According to a report published by Sansec today, we have reached that stage, with the critical template vulnerability becoming a favorite in the hacker underground. Sansec’s analysts have observed three attack variants exploiting CVE-2022-24086 to inject a remote access trojan (RAT) on vulnerable endpoints.
5. CISA Warns of Critical ManageEngine RCE Bug Used in Attack
The Cybersecurity and Infrastructure Security Agency (CISA) has added a critical severity Java deserialization vulnerability affecting multiple Zoho ManageEngine products to its catalog of bugs exploited in the wild. This security flaw (CVE-2022-35405) can be exploited in low-complexity attacks, without requiring user interaction, to gain remote code execution on servers running unpatched Zoho ManageEngine PAM360 and Password Manager Pro (without authentication) or Access Manager Plus (with authentication) software.
After being added to CISA’s Known Exploited Vulnerabilities (KEV) catalog, all Federal Civilian Executive Branch Agencies (FCEB) agencies now must patch their systems against this bug exploited in the wild according to a binding operational directive (BOD 22-01) issued in November. The federal agencies have three weeks, until October 13th, to ensure that their networks are protected from exploitation attempts.
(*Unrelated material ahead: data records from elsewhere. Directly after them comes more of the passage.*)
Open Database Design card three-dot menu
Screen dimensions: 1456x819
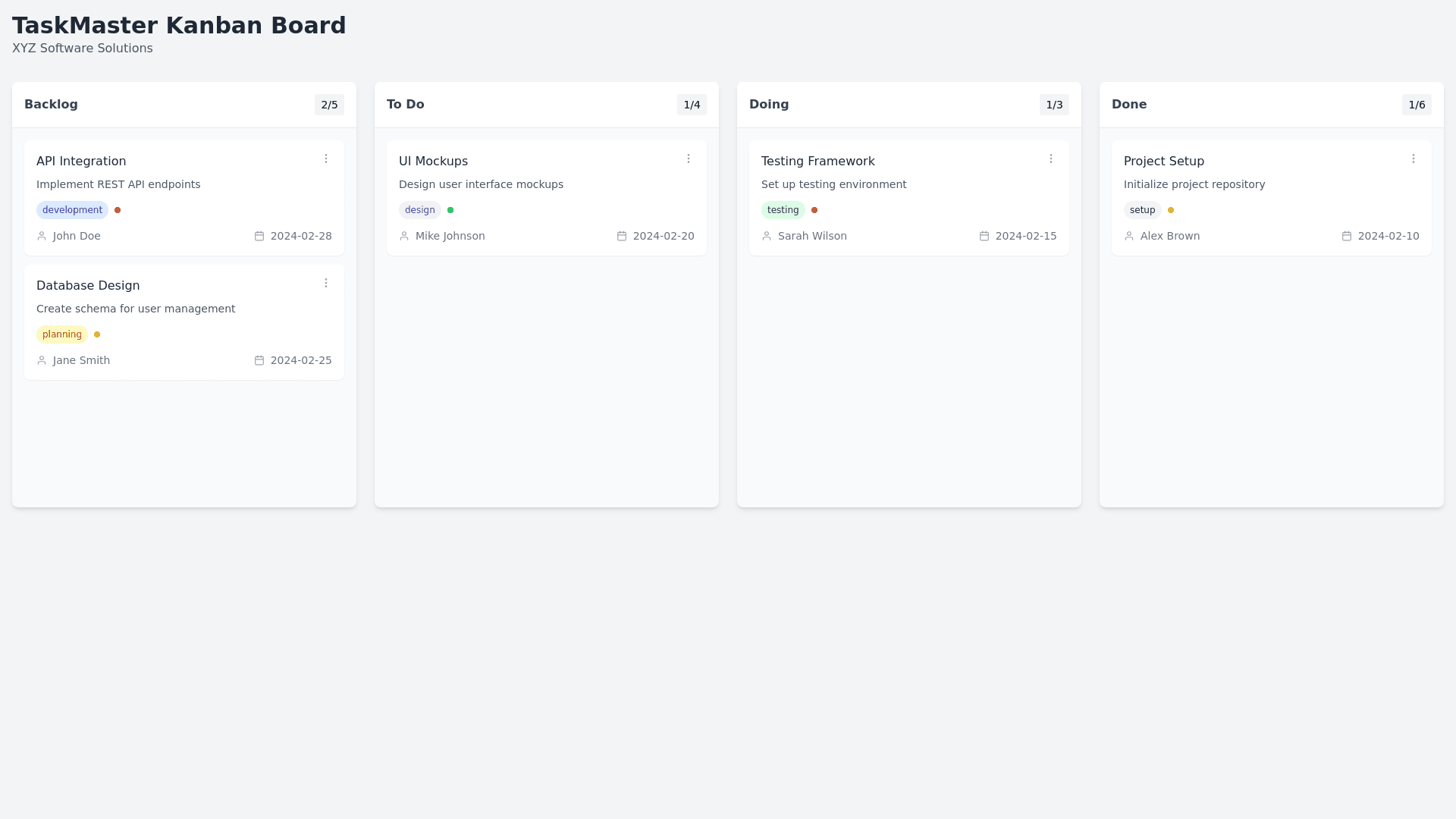point(326,283)
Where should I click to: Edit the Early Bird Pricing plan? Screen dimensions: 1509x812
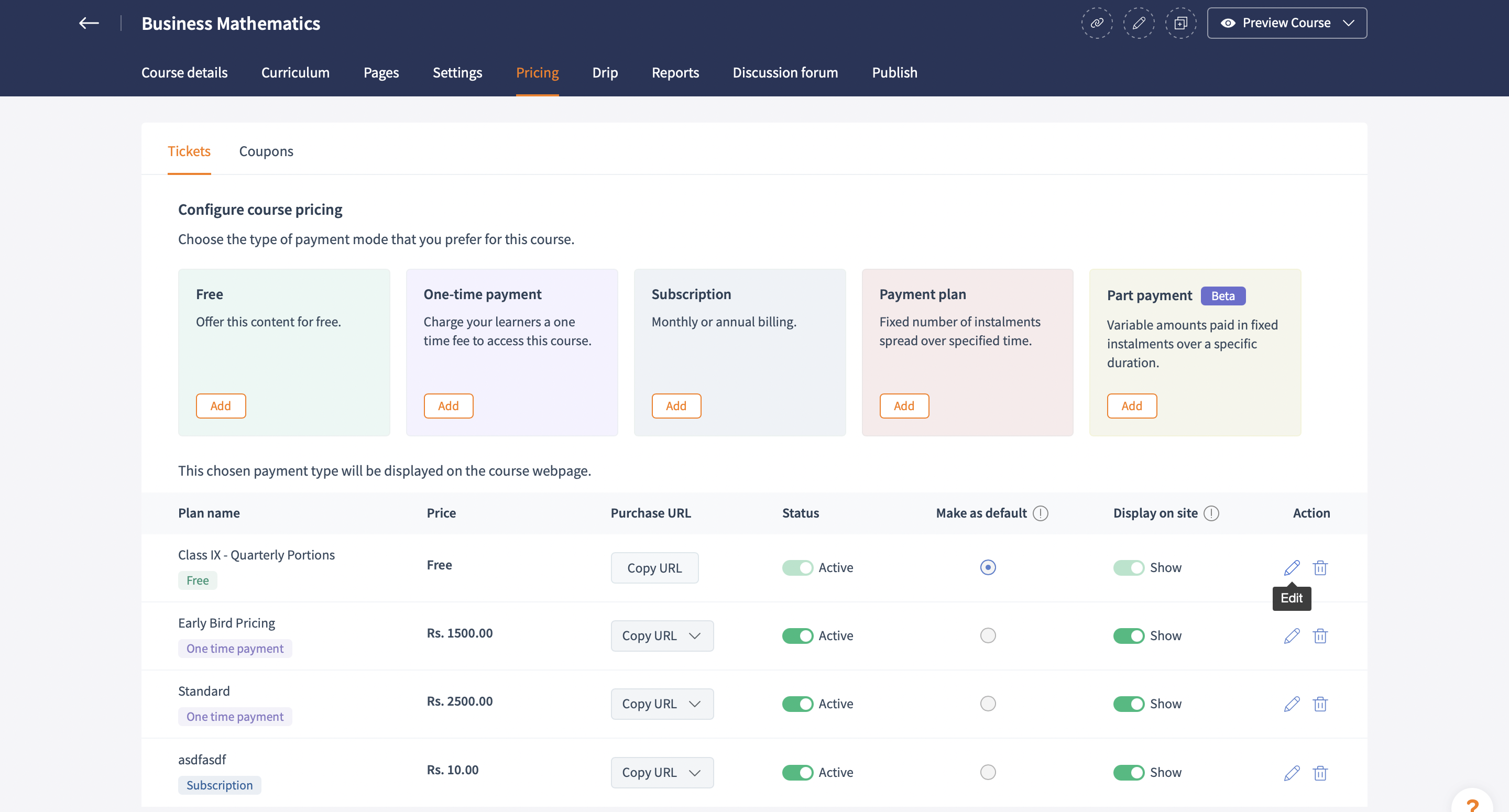point(1291,635)
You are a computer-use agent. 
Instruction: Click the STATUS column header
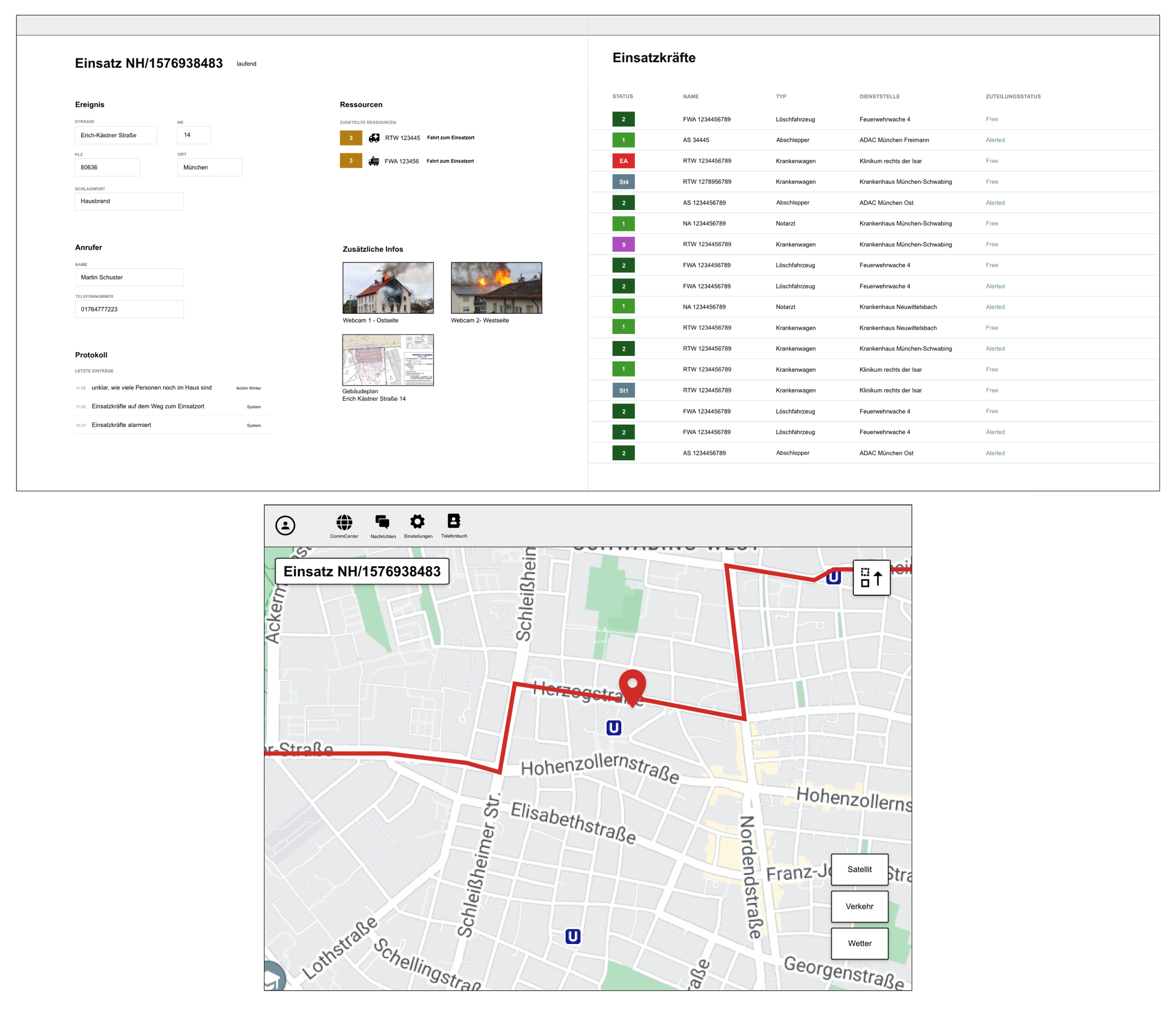tap(623, 96)
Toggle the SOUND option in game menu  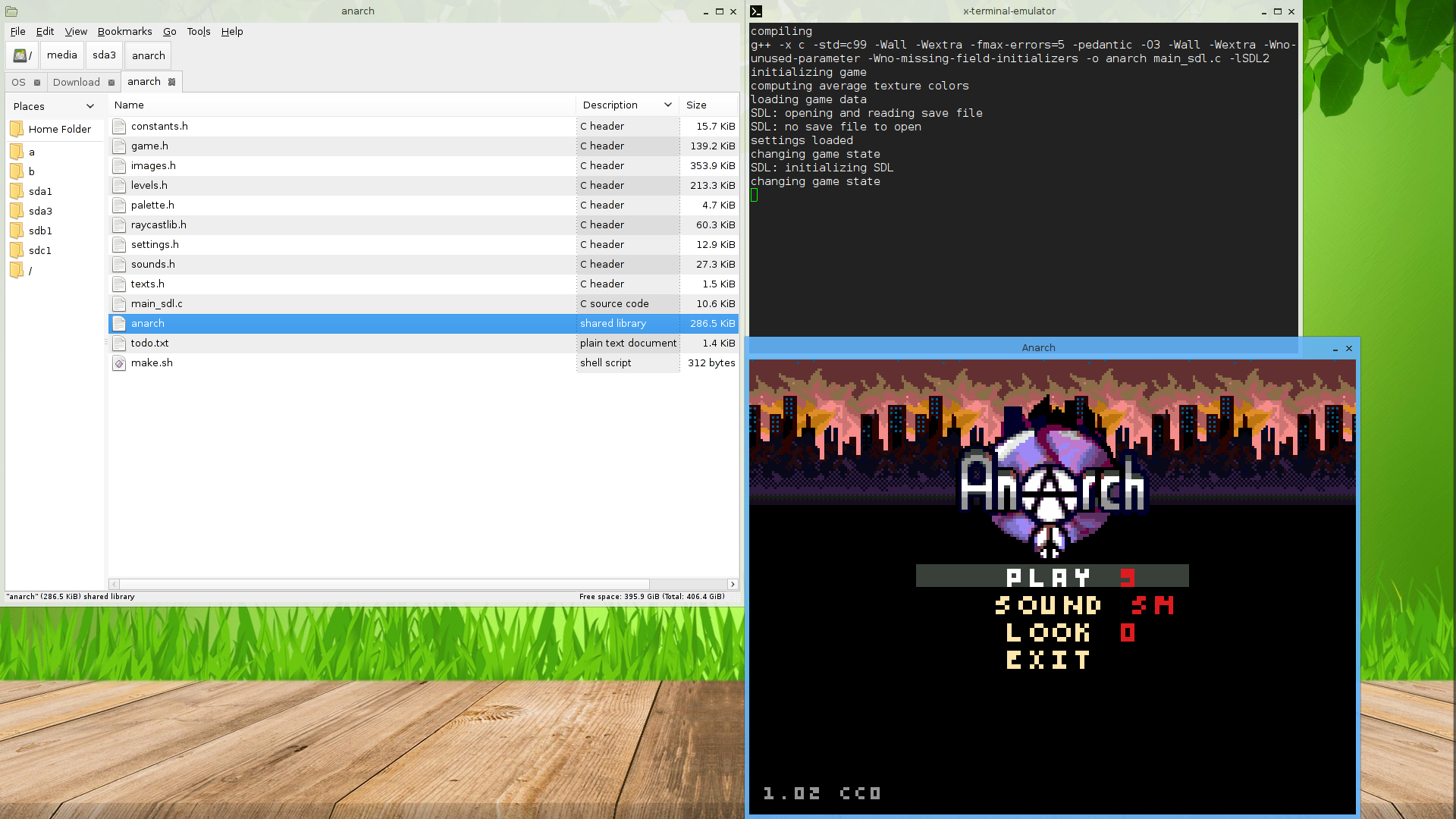tap(1050, 605)
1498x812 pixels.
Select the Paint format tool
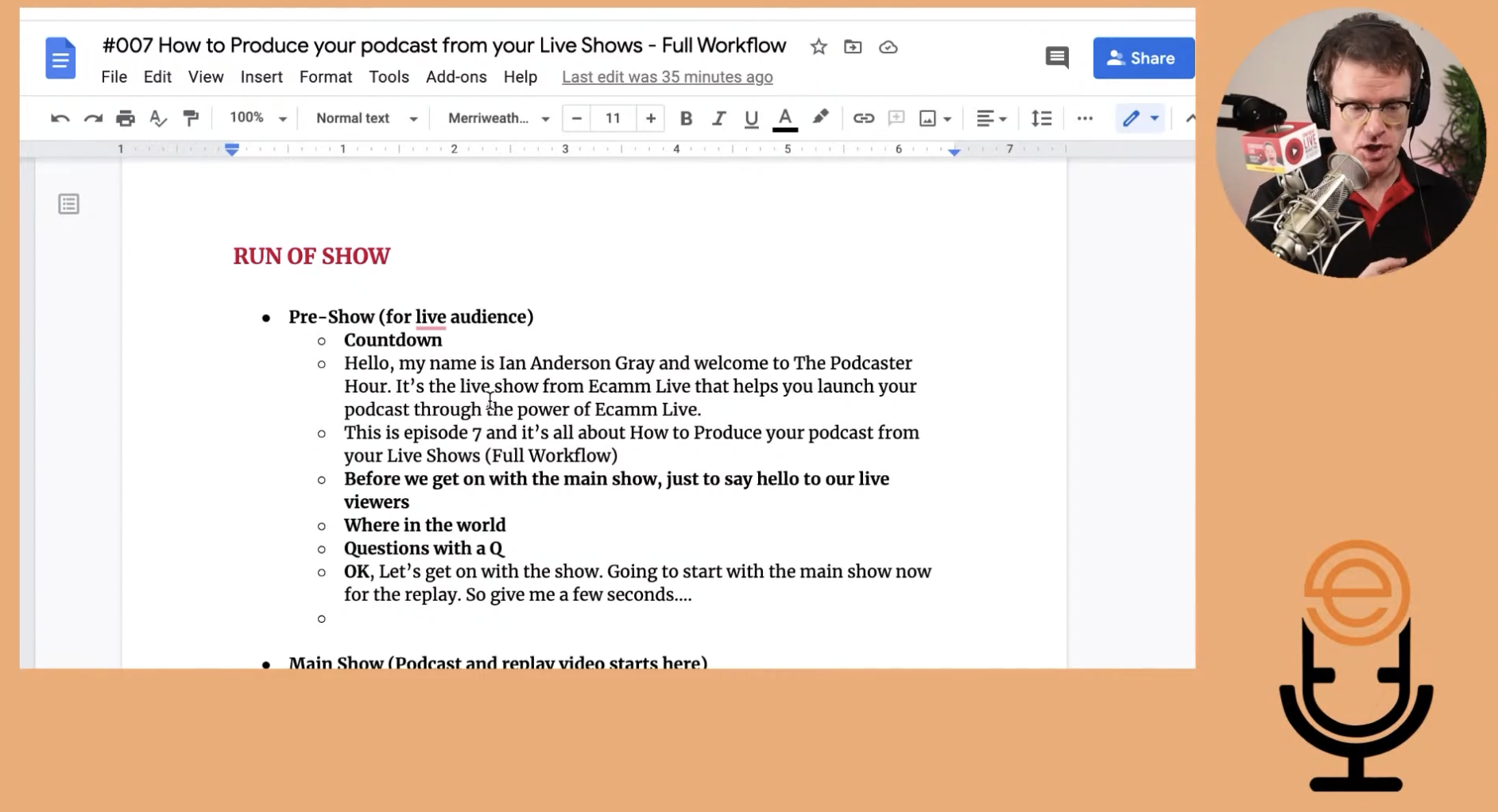click(191, 118)
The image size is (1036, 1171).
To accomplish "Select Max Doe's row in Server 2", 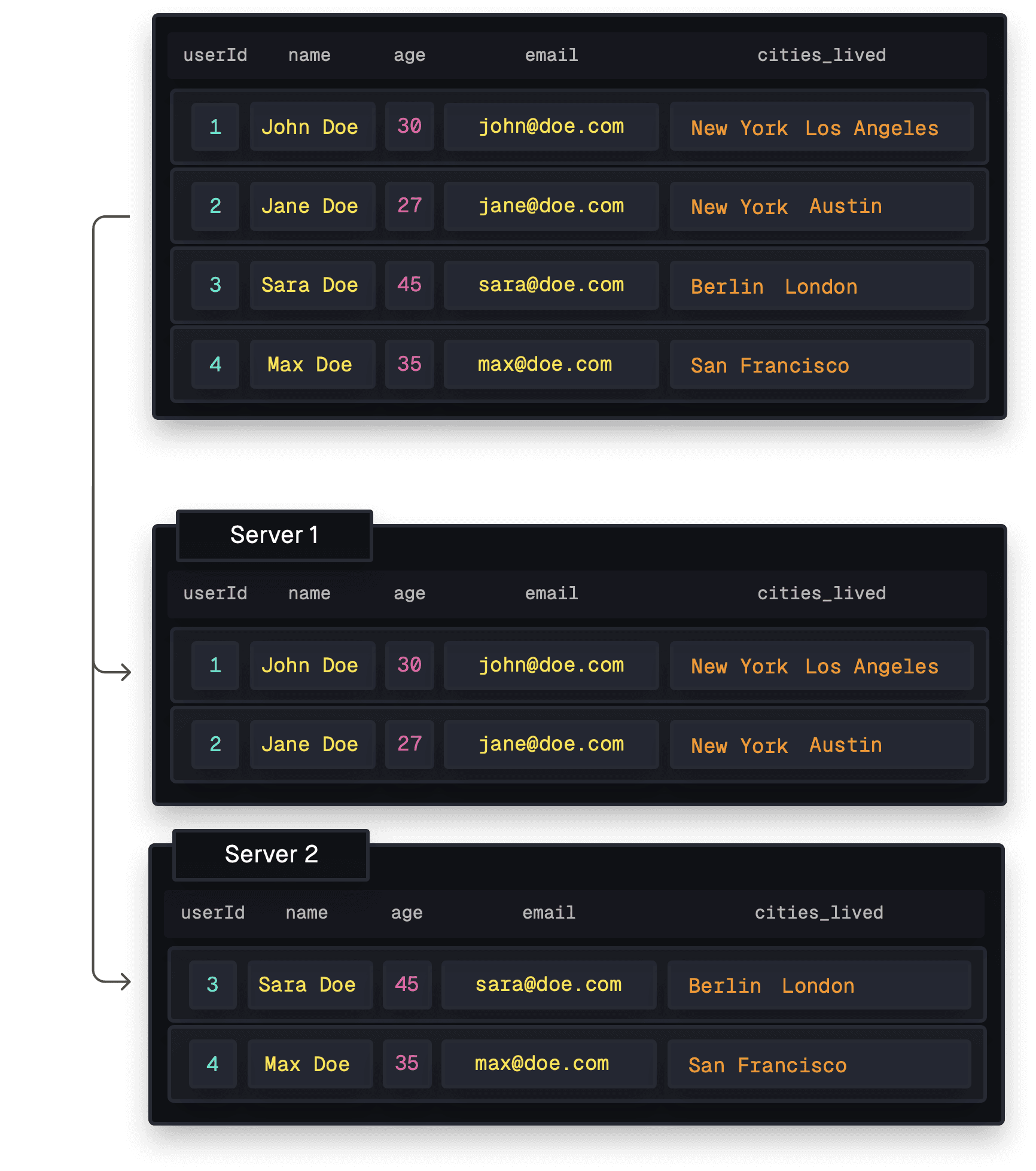I will coord(578,1064).
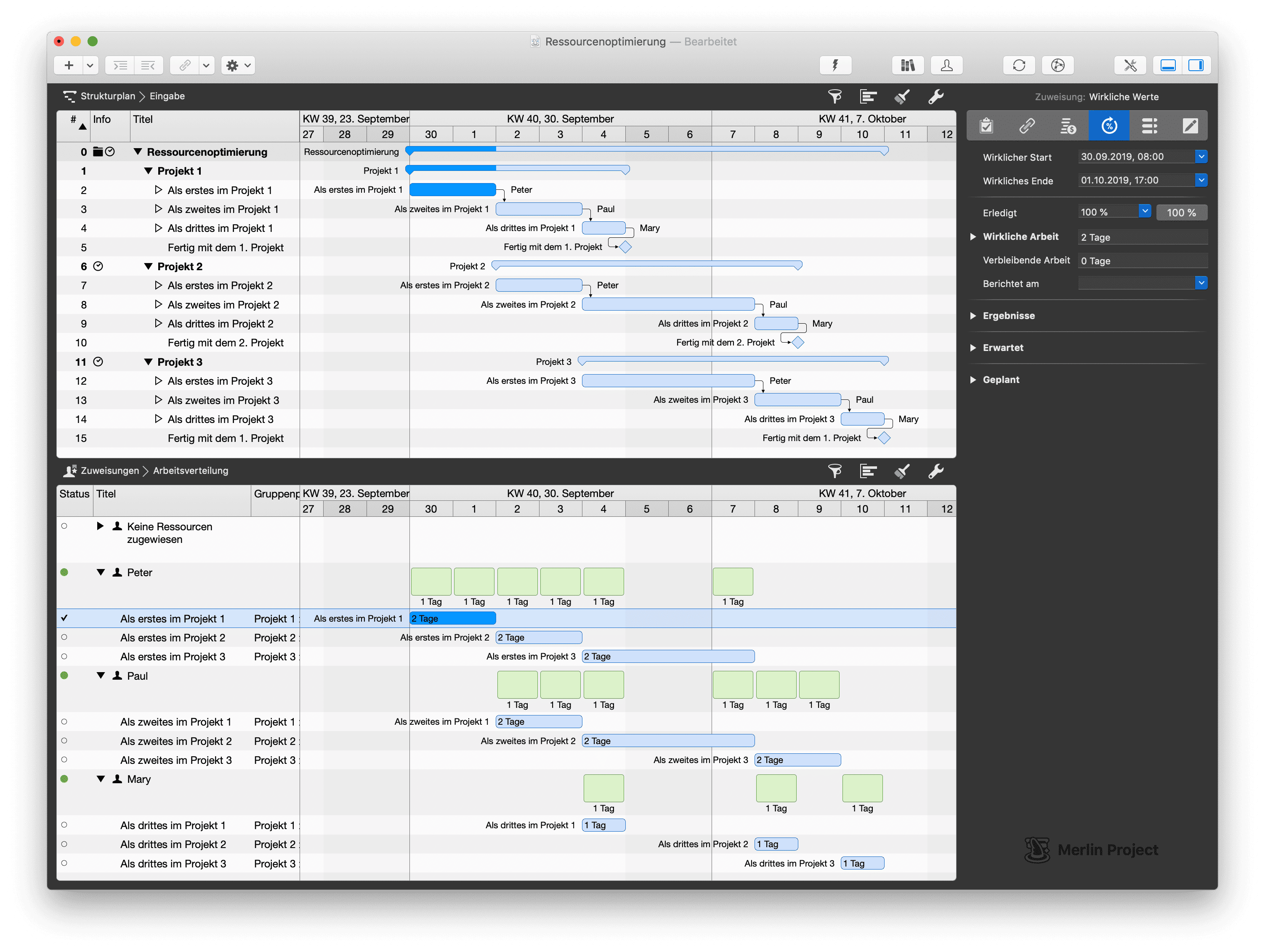This screenshot has height=952, width=1265.
Task: Open the dependencies link tab in the inspector
Action: pos(1026,125)
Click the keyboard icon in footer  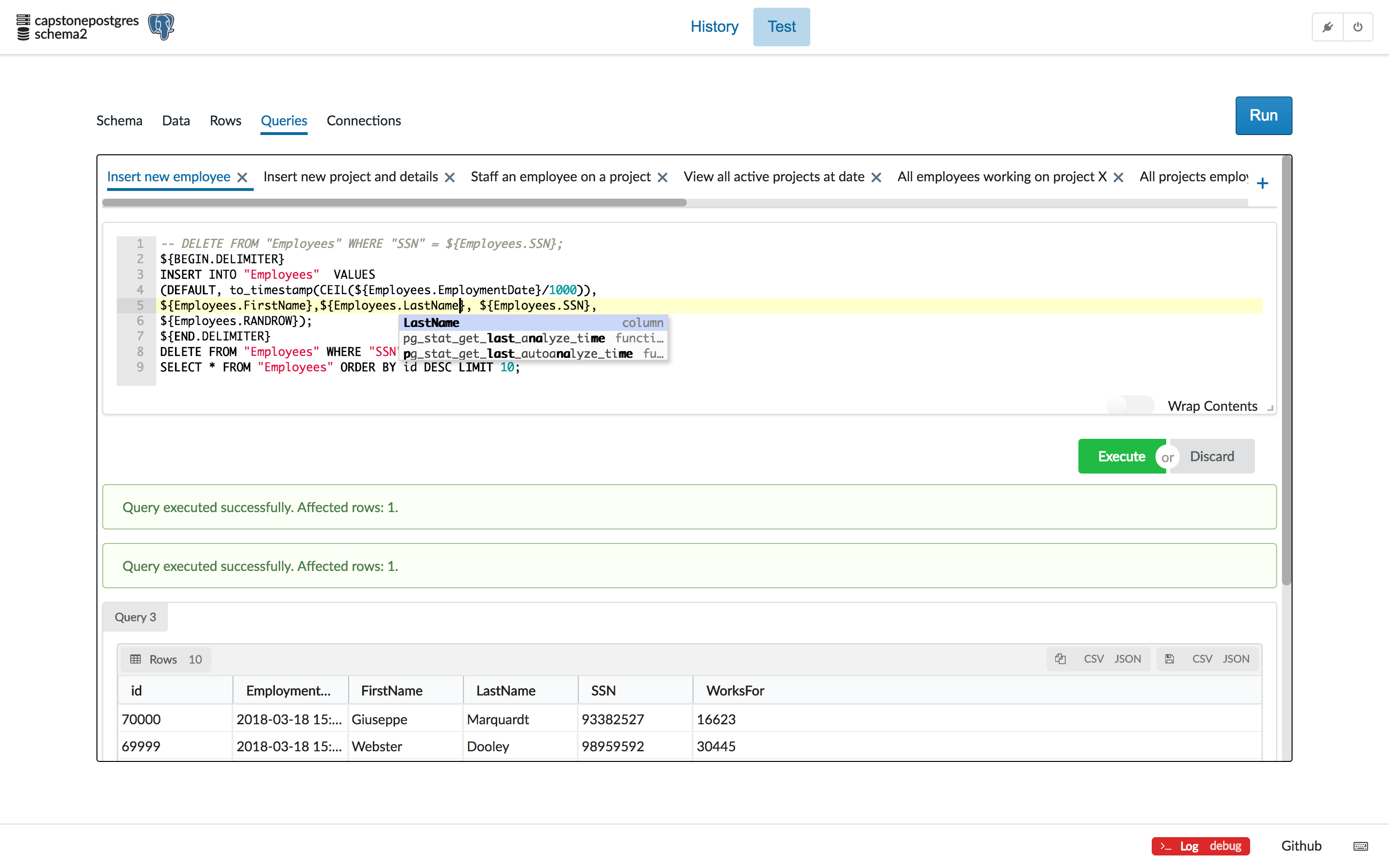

6. Npm Packages Used by Crypto Exchanges Compromised
Multiple npm packages published by the crypto exchange, dYdX, and used by at least 44 cryptocurrency projects appear to have been compromised. The packages in question, shown below, appear to have been published from the npm account of a dYdX crypto platform employee, BleepingComputer observed, although the exact cause of this compromise is yet to be determined:
1. @dydxprotocol/solo – versions 0.41.1, 0.41.2
2. @dydxprotocol/perpetual – versions 1.2.2, 1.2.3
An earlier advisory claimed that the package ‘@dydxprotocol/node-service-base-dev’ was also affected but it has since been withdrawn.
BleepingComputer observed the compromised version 0.41.1 of ‘solo’ package was still live on npm at the time of writing. These packages make up the “Ethereum Smart Contracts and TypeScript library used for the dYdX Solo Trading Protocol.”
The solo package, for example, is used by at least 44 GitHub repositories belonging to multiple crypto platforms. GitHub READMEs for both ‘solo’ and ‘perpetual’ state these are being “currently used by trade.dydx.exchange.”
7. Native Function and Assembly Code Invocation
For a reverse engineer, the ability to directly call a function from the analyzed binary can be a shortcut that bypasses a lot of grief. While in some cases it is just possible to understand the function logic and reimplement it in a higher-level language, this is not always feasible.
In the article, you will learn about 3 different ways to make this “shortcut” happen, and invoke functions directly from assembly.
The article first covers the IDA Appcall feature which is natively supported by IDA Pro, and can be used directly using IDAPython.
Then it demonstrates how to achieve the same feat using Dumpulator;
and finally, you will learn how to get that result using emulation with Unicorn Engine. The practical example used in this article is based on the “tweaked” SHA1 hashing algorithm implemented by a sample of the MiniDuke malware.
8. Hackers Exploited Zero-Day RCE Vulnerability in Sophos Firewall — Patch Released
Security software company Sophos has released a patch update for its firewall product after it was discovered that attackers were exploiting a new critical zero-day vulnerability to attack its customers’ network.
The issue, tracked as CVE-2022-3236 (CVSS score: 9.8), impacts Sophos Firewall v19.0 MR1 (19.0.1) and older and concerns a code injection vulnerability in the User Portal and Webadmin components that could result in remote code execution.
As a workaround, Sophos is recommending that users take steps to ensure that the User Portal and Webadmin are not exposed to WAN. Alternatively, users can update to the latest supported version: v19.5 GA; v19.0 MR2 (19.0.2); v19.0 GA, MR1, and MR1-1; v18.5 MR5 (18.5.5); v18.5 GA, MR1, MR1-1, MR2, MR3, and MR4.